水香边帮李悦更衣,边问,对李悦忽来的精神提心吊胆。
“跟左前辈学习啊!既然已经拜师了,那就不能懈怠,这都虚耗多少天了!”
把左竹苓从睡梦中叫醒,硬把他拉到院子中要他从今天开始教她那套什么二十八式回春操,说是能强身健体,对她虚弱体质能起到很好的改善作用的。
左竹苓虽然嘴里抱怨着,仍边抱怨边穿衣洗漱,还不忘教导她别忘了自己是姑娘家。
学告一段落,和左竹苓一起吃完早餐,接着学医理,还不忘吩咐凌香去跟即墨骆霖说不用出海,要不是她晕船,一登上去就脸色发青头脑发昏,即墨骆霖说什么都不让她继续,这几天她早就随他出船寻找了。

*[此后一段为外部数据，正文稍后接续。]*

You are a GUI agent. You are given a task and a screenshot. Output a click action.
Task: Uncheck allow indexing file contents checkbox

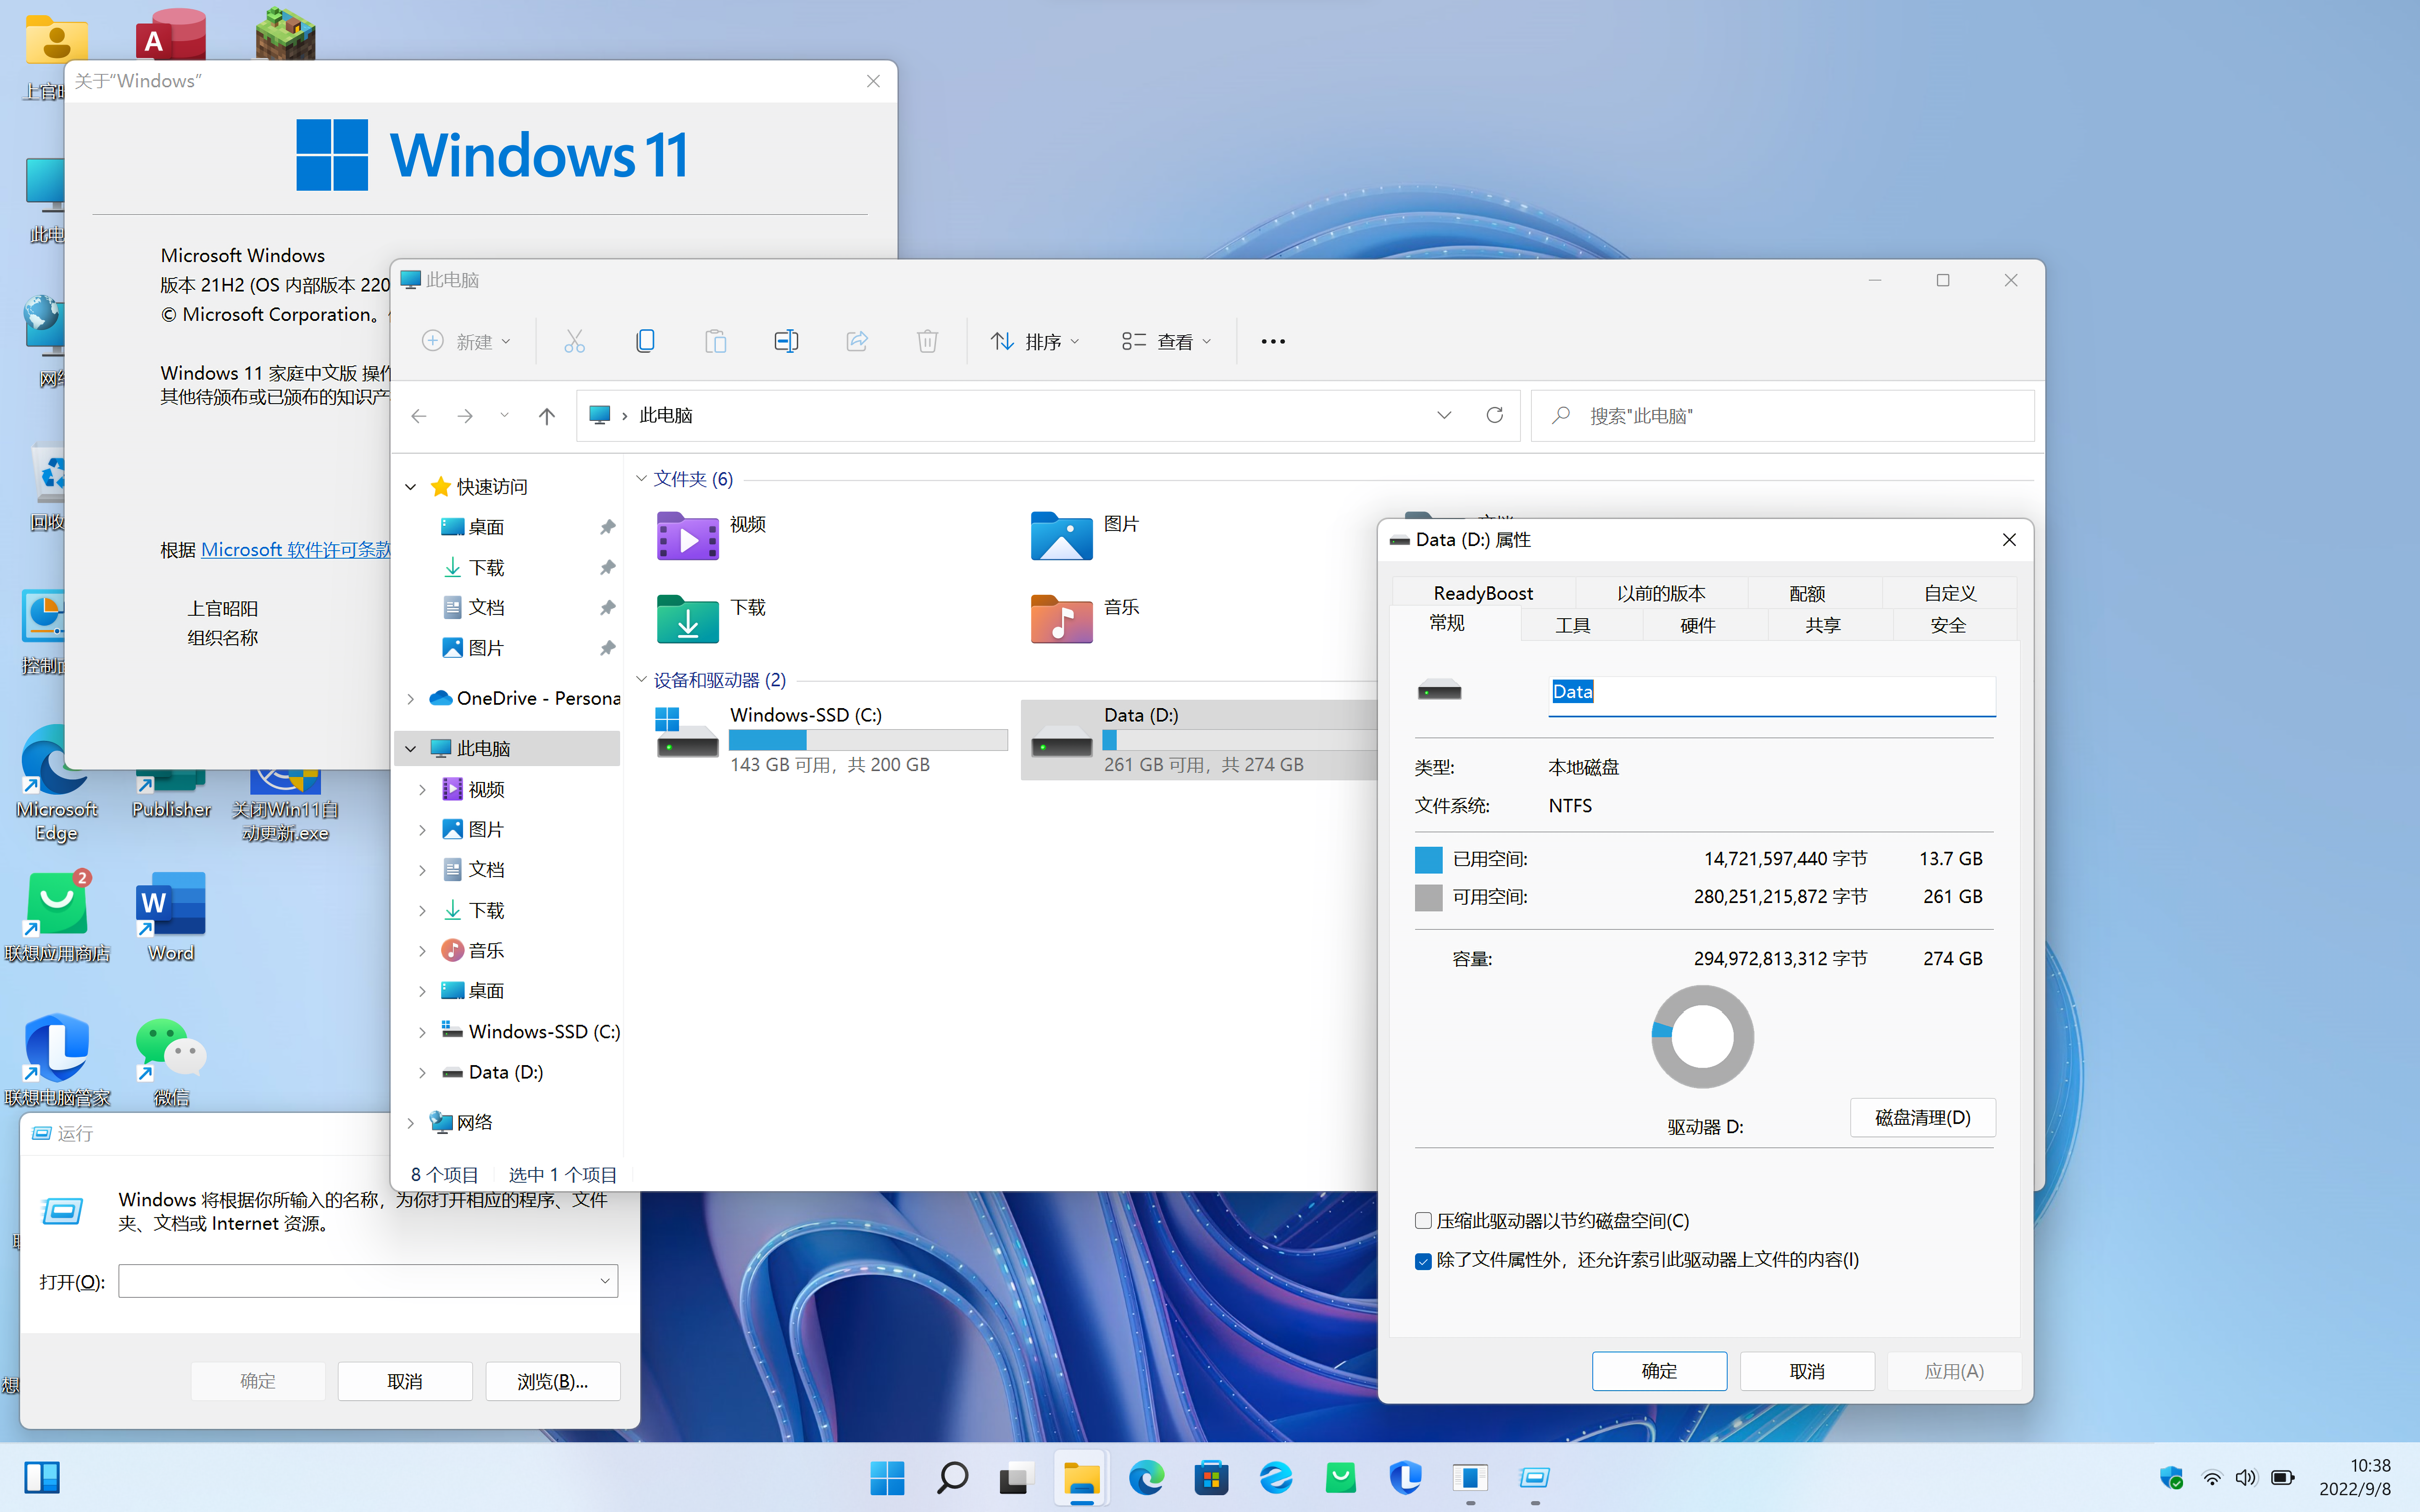tap(1423, 1260)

待即墨骆霖过来看她怎么突然改变想法的时候,已经是午饭时间。
亲自下厨做几道即墨骆霖爱吃的菜犒劳他,饭后,他们旧地重游,来到当晚事发的地点,这次除了即墨骆霖,还有二香和左氏兄弟也一同随行。
慢慢把准备的各种各样的花朵洒向大海,让海水带着它们飘向无垠的远方。
“这几天让骆大哥如此劳累,实在对不住。”
即墨骆霖揉揉李悦的后脑勺,说:“你这么说就见外了哦!再说,金玉也是我的朋友。”
怕又引起李悦伤感的情绪,即墨骆霖赶紧安慰她说:“虽然希望不大,但他武功那么高强,说不定能平安归来。”

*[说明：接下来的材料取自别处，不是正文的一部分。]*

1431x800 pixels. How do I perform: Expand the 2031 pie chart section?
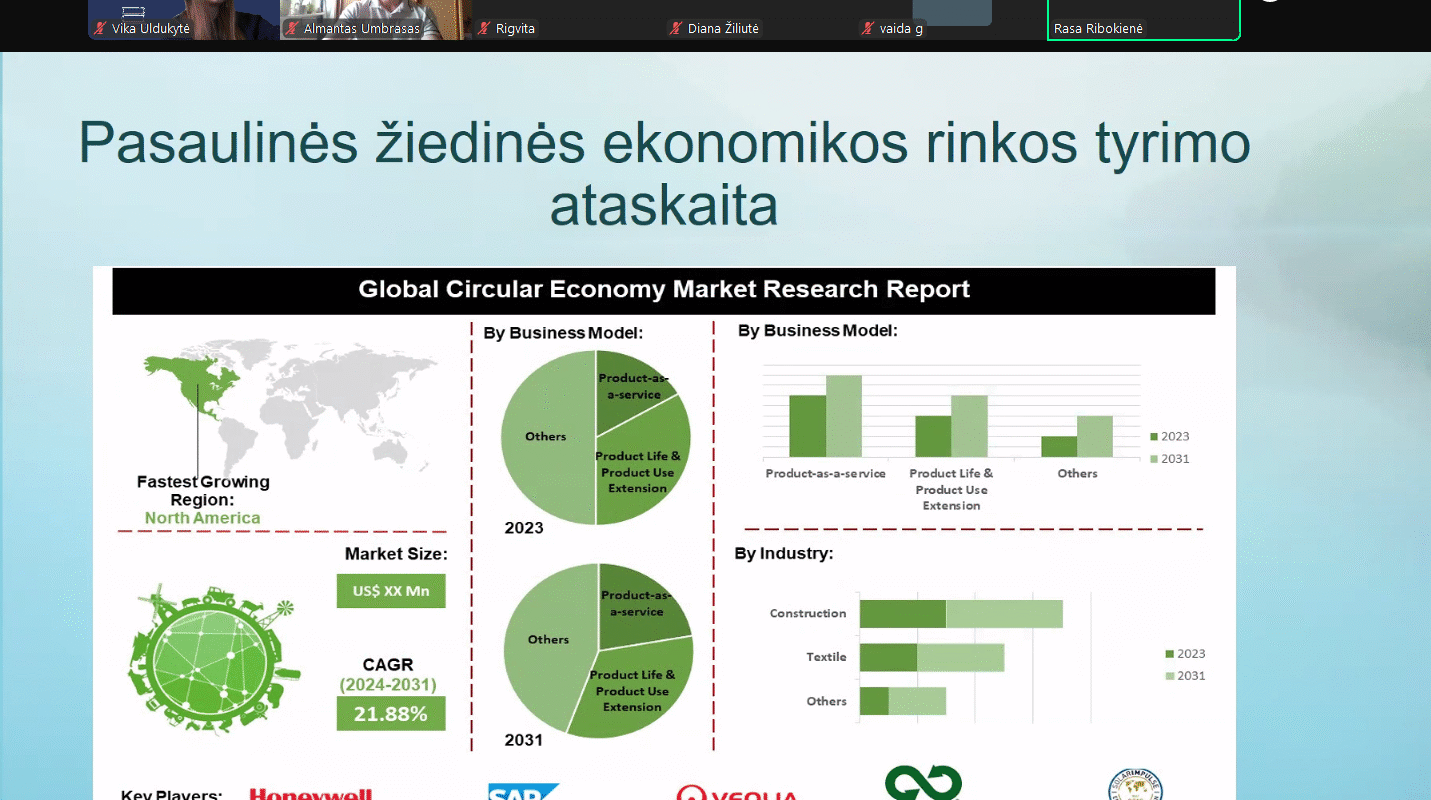pos(597,650)
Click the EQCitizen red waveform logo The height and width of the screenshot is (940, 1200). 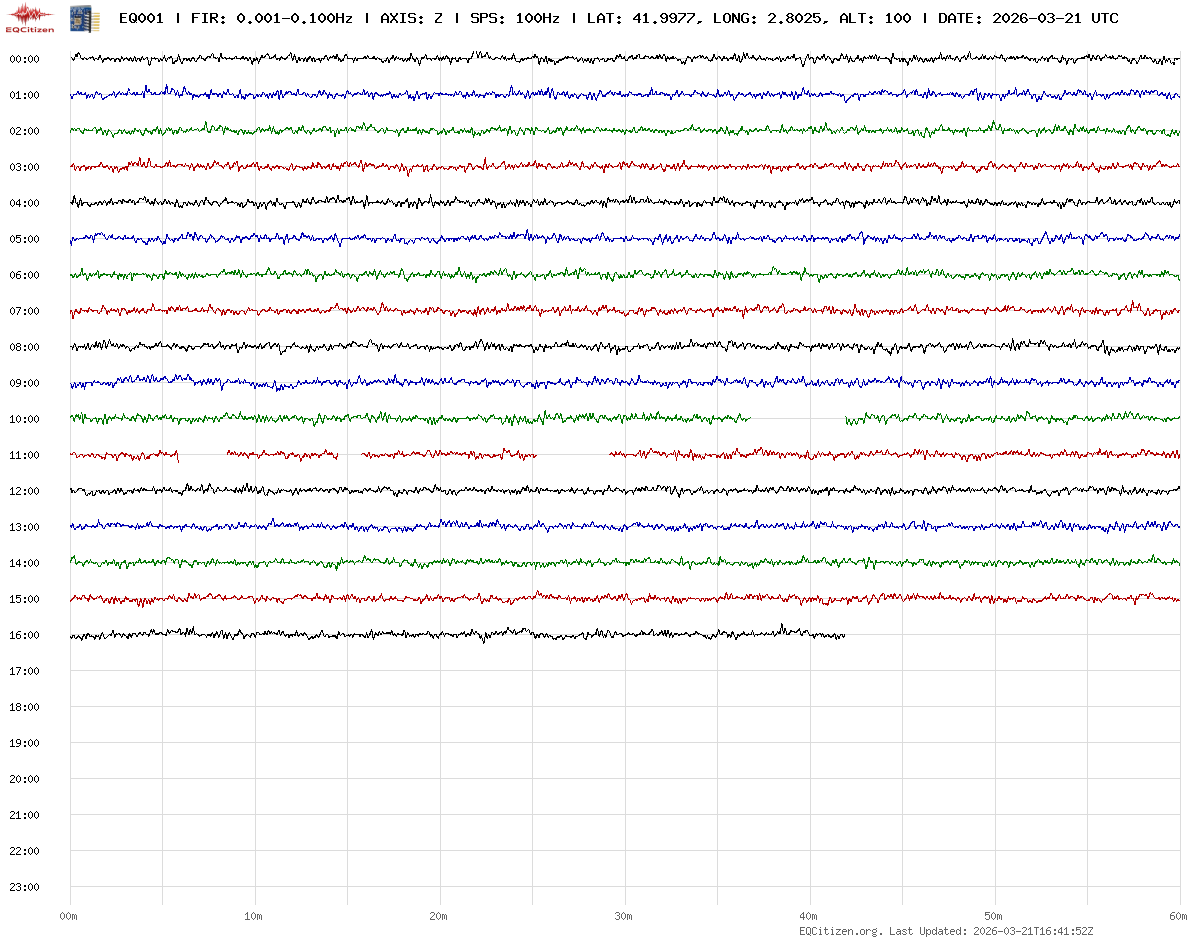30,18
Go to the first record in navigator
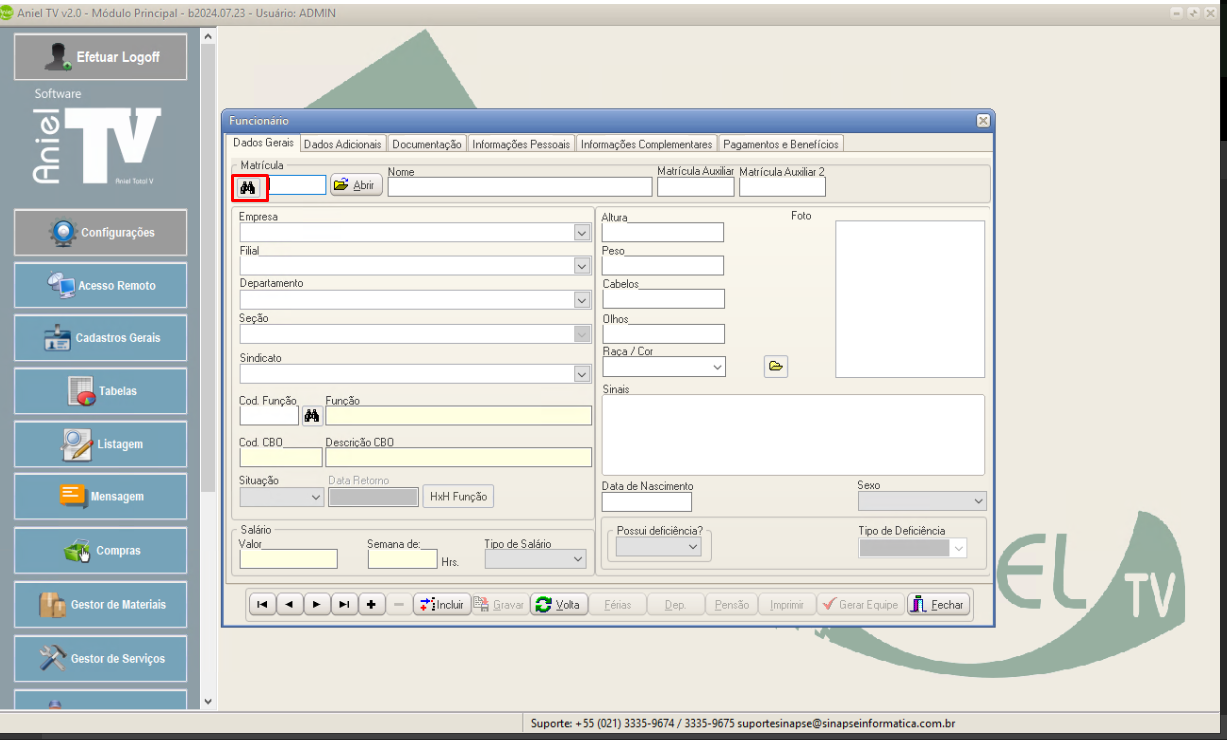Screen dimensions: 1227x740 262,605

李悦深以为然地说:“嗯,我也这么希望着,就算他没能回来,也一定在另一个世界过得很好。”
就像她一样,说不定也成了穿越同仁。
在她的笑里即墨骆霖又看到了以前那股恬静,知道她释然了,即墨骆霖也安心了。
悦弟的眼神还是那么清澄 ,但又多了些层次,那是成长的痕迹,让她的眼神更加坚定,这种蜕变,对于处身在这个位置的他来说是件好事,这样他的离开也走的放心些。

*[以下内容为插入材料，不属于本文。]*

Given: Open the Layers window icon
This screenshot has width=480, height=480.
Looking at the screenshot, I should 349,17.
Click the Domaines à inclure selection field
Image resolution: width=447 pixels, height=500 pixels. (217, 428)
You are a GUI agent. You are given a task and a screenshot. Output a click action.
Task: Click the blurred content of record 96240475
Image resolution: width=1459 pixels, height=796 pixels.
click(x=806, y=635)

第一卷放荡齐赵间,裘马颇清狂 第二卷第一百二十八章 水香是凶手
第二卷第一百二十八章 水香是凶手
“回去吧。”
站在城门上。遥望变成一小点的即墨骆霖,李悦还真有点舍不得,没有人能像他那样,总是给她轻松的感觉,听见他的声音里都是带着笑意。